That sounds like something stupid that Lil Wayne would rap but I could be wrong


----------



## noah07 (Apr 17, 2011)

u are wrong......


----------



## KaotikJezta (Apr 17, 2011)

doh


----------



## kawasakirider (Apr 17, 2011)

kaotikjezta said:


> That sounds like something stupid that Lil Wayne would rap but I could be wrong


 
I can't imagine lil wayne rapping about an aussie footy player.

Is it something by hilltop hoods, bliss n esso or drapht?


----------



## noah07 (Apr 17, 2011)

triple j listeners should know this....


----------



## KaotikJezta (Apr 17, 2011)

kawasakirider said:


> I can't imagine lil wayne rapping about an aussie footy player.
> 
> Is it something by hilltop hoods, bliss n esso or drapht?


True, lol, shows how into football I am


----------



## noah07 (Apr 17, 2011)

close it is something by an aussie hip hope artist.


----------



## kawasakirider (Apr 17, 2011)

Lol.... trying to think. Is it by Brother Black? I can imagine that group singing about football players. I don't listen to them, though.


----------



## AshMan (Apr 17, 2011)

There should be a metal version of this thread  would be much easier for me lol


----------



## noah07 (Apr 17, 2011)

do u guys neend some clues?


----------



## KaotikJezta (Apr 17, 2011)

yep


----------



## noah07 (Apr 17, 2011)

ok name of the song starts with "w" name of the artist starts with "d" and they r both 1 word.

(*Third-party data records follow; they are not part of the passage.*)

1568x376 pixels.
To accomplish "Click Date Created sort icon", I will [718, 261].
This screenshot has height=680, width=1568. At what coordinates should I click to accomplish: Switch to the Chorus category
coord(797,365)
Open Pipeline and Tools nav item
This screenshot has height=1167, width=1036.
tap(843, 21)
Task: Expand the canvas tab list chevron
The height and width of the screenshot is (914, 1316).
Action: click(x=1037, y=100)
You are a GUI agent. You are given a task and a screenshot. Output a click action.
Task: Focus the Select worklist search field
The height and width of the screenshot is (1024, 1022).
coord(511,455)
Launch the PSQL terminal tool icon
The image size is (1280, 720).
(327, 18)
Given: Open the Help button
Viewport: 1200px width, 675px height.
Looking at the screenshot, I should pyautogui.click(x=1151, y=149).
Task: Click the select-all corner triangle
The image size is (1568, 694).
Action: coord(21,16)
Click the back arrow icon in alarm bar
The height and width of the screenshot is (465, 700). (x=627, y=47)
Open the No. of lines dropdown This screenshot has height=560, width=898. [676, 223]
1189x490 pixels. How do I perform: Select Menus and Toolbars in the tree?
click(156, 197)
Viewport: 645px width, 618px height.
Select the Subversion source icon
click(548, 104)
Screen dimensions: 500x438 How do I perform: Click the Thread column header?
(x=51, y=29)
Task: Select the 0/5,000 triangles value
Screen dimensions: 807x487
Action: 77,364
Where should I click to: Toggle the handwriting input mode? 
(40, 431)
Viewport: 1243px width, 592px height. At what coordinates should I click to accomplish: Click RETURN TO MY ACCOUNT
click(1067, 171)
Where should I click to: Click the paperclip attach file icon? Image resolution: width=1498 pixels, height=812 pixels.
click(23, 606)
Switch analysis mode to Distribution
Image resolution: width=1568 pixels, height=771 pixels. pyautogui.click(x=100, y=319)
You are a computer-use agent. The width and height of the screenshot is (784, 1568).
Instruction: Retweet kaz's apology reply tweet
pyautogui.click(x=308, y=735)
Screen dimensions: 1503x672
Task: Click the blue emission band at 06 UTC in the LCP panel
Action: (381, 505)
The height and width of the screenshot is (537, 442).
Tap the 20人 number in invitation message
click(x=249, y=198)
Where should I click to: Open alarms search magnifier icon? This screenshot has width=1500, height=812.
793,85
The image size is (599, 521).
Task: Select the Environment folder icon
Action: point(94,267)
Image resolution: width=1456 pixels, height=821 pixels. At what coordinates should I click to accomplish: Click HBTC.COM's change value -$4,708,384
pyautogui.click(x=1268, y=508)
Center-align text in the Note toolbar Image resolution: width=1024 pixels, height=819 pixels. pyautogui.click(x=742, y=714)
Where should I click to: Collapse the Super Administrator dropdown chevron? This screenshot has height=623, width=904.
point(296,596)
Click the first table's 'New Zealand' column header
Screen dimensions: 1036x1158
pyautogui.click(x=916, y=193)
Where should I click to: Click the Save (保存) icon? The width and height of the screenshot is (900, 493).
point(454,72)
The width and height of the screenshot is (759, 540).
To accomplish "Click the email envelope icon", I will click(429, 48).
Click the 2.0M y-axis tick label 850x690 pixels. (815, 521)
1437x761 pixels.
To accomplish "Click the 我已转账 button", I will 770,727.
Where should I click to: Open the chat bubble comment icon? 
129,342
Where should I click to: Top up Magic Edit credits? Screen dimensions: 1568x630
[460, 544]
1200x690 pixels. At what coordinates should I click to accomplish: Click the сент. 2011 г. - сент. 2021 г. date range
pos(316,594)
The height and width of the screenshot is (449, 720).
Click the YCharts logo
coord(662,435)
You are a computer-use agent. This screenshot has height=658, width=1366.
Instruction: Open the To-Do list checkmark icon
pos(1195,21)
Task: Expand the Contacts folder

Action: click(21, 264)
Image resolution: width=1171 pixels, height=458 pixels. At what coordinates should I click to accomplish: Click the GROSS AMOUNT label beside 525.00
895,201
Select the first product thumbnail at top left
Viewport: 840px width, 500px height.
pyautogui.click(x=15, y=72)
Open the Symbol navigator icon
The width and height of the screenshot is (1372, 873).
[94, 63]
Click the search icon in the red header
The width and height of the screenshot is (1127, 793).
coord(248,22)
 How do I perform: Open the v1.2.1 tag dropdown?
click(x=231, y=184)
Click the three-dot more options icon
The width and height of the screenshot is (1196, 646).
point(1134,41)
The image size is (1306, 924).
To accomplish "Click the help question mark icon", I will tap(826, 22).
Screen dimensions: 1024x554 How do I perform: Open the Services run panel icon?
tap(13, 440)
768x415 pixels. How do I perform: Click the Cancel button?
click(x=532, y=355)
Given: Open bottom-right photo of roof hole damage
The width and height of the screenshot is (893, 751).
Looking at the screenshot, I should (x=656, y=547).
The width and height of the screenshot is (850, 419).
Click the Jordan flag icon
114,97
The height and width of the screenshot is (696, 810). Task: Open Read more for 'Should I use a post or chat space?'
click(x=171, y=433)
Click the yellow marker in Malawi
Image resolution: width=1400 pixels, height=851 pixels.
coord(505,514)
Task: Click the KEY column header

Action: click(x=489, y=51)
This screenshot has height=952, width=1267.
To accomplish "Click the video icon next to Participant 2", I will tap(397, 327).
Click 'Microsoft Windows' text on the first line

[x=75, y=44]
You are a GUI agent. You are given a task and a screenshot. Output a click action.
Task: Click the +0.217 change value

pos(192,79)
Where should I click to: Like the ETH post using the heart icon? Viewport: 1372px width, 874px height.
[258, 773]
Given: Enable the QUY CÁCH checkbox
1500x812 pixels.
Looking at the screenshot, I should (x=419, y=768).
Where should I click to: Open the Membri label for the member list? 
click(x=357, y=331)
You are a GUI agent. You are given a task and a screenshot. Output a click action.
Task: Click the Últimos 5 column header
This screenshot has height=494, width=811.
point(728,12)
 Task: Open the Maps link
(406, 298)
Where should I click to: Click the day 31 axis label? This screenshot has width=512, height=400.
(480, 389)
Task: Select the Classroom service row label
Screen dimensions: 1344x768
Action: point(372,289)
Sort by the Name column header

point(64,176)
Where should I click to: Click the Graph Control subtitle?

ease up of my line and let me rhyme


----------



## KaotikJezta (Apr 17, 2011)

noah07 said:


> ok name of the song starts with "w" name of the artist starts with "d" and they r both 1 word.
> 
> ease up of my line and let me rhyme


This is a different song yeah, tha Alkaholiks


----------



## noah07 (Apr 17, 2011)

no its same song just more lyrics to the song


----------



## KaotikJezta (Apr 17, 2011)

That line is from tha alkoholiks song let it out

"So ease up off my line, and let me rhyme
I lose you like the jewelry that that bitch can't find
Call me E.T., but yo, it don't take a secret psychic
Cause even in the future I'ma frak it when I mic it"


----------



## hypochondroac (Apr 17, 2011)

Insane in the membrane.

Works on more than one level.


----------



## noah07 (Apr 17, 2011)

anyone??



hypochondroac said:


> Insane in the membrane.
> 
> Works on more than one level.


 
wrong......aussie hip hop artist song is played on triple j.


----------



## hypochondroac (Apr 17, 2011)

That wasn't a guess.


----------



## KaotikJezta (Apr 17, 2011)

hypochondroac said:


> That wasn't a guess.


Your song is Cypress Hill, Insane in the Brain


----------



## noah07 (Apr 17, 2011)

hypochondroac said:


> That wasn't a guess.


 
well wat was it then? u have to guess the song before u can add another otherwise there will be songs everywhere...


----------



## KaotikJezta (Apr 17, 2011)

I did guess the song but apparently the lyrics have been rehashed so I was wrong, lol


----------



## noah07 (Apr 17, 2011)

do u give up??


----------



## KaotikJezta (Apr 17, 2011)

yes


----------



## noah07 (Apr 17, 2011)

whut! - dialetrix

someone elses turn now.........


----------



## KaotikJezta (Apr 17, 2011)

even make construction workers start acting kinda feminine


----------



## noah07 (Apr 17, 2011)

hint?


----------



## KaotikJezta (Apr 17, 2011)

artist initials SR and BB song initials ST

No idea?


----------



## noah07 (Apr 17, 2011)

nope give us more of a hint......


----------



## KaotikJezta (Apr 17, 2011)

The main rapper was in jail for years for being an illegal immigrant, he was a Jamaican refugee. It is from the US.


----------



## noah07 (Apr 17, 2011)

is it a new song or old song.....im not into the us rappers r they very famous?


----------



## KaotikJezta (Apr 17, 2011)

Very underground, a few years old now, about 10 years. BB is pretty famous.


----------



## dylanthomas (Apr 17, 2011)

new one.... this is how we will dance with when they try to take us down.......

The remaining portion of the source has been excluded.